Exercise requirements: Repeat the listing verbatim. Drop any pictures.

-- Exercise data follows --

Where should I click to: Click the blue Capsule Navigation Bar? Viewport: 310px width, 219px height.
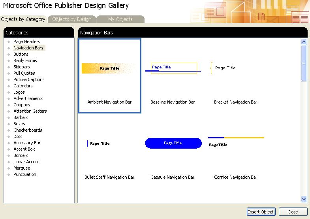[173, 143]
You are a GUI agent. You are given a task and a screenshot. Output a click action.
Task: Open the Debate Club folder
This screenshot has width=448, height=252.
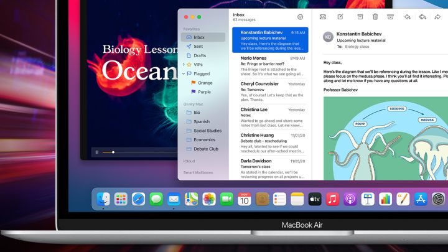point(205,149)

-- Exercise data concluded --

Solution for this task:
Where should I click to: Click the blue Capsule Navigation Bar? Viewport: 310px width, 219px height.
[173, 143]
You are a GUI agent. You are given a task and a screenshot. Output a click action.
Task: Open the Debate Club folder
This screenshot has width=448, height=252.
point(205,149)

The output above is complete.